Substitute "favorites" for "bookmarks" wherever it occurs in the records below and write them out again with everything else unchanged. Omit the pictures from your answer.

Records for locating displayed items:
■ ■ ■

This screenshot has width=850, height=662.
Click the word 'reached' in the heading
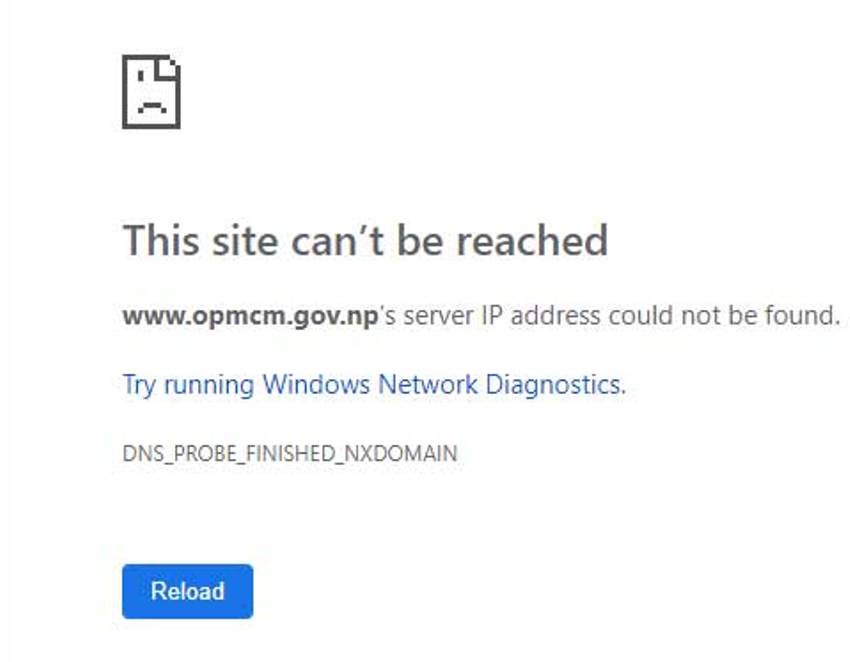[x=532, y=240]
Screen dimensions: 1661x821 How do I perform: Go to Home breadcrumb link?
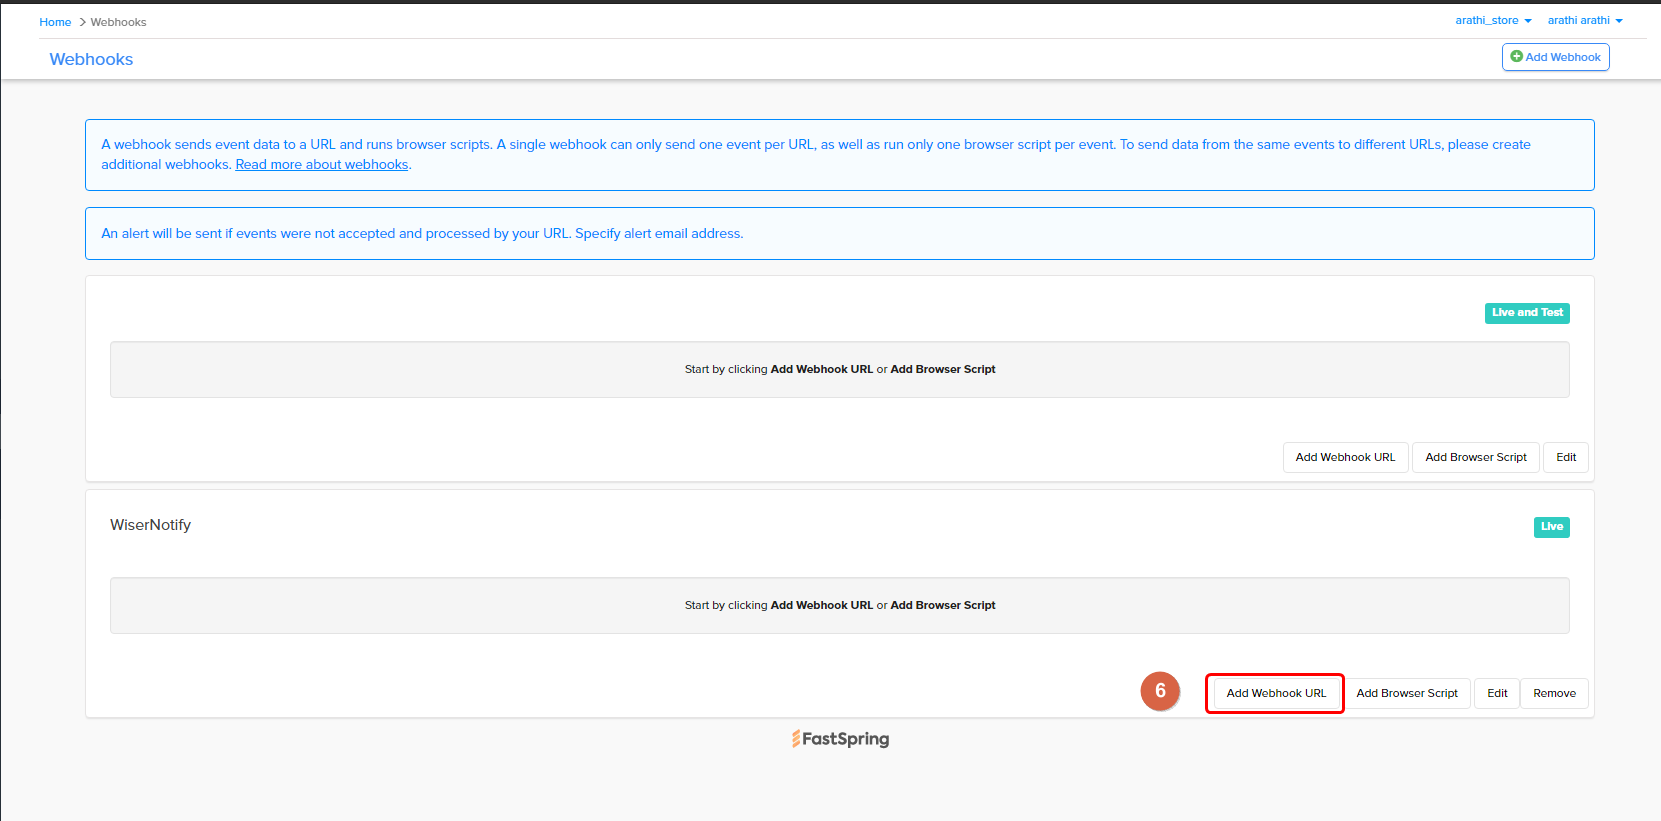click(x=55, y=22)
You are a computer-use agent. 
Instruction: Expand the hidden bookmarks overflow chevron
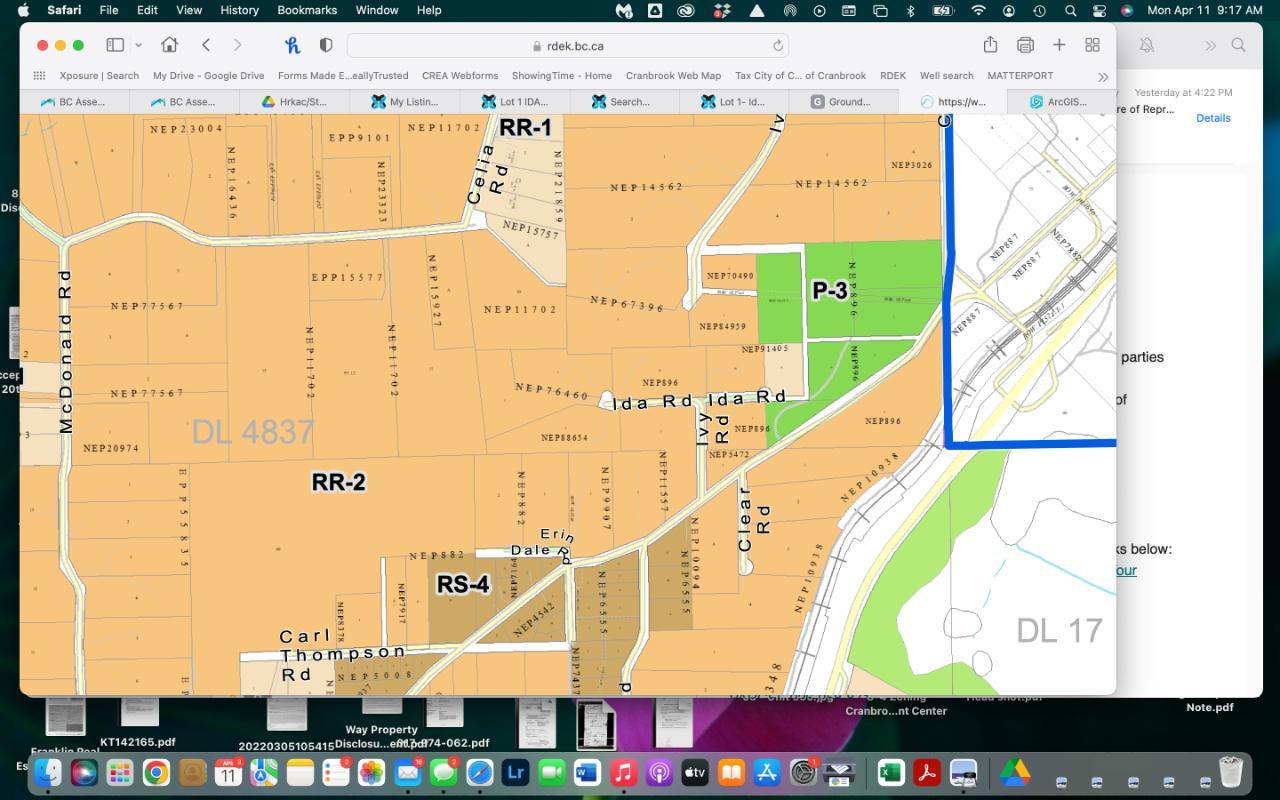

■ ■ ■

PROBLEM SOLUTION:
This screenshot has width=850, height=662.
Click the word 'reached' in the heading
[x=532, y=240]
Screen dimensions: 1661x821 How do I perform: Go to Home breadcrumb link?
click(x=55, y=22)
You are a computer-use agent. 
Instruction: Expand the hidden favorites overflow chevron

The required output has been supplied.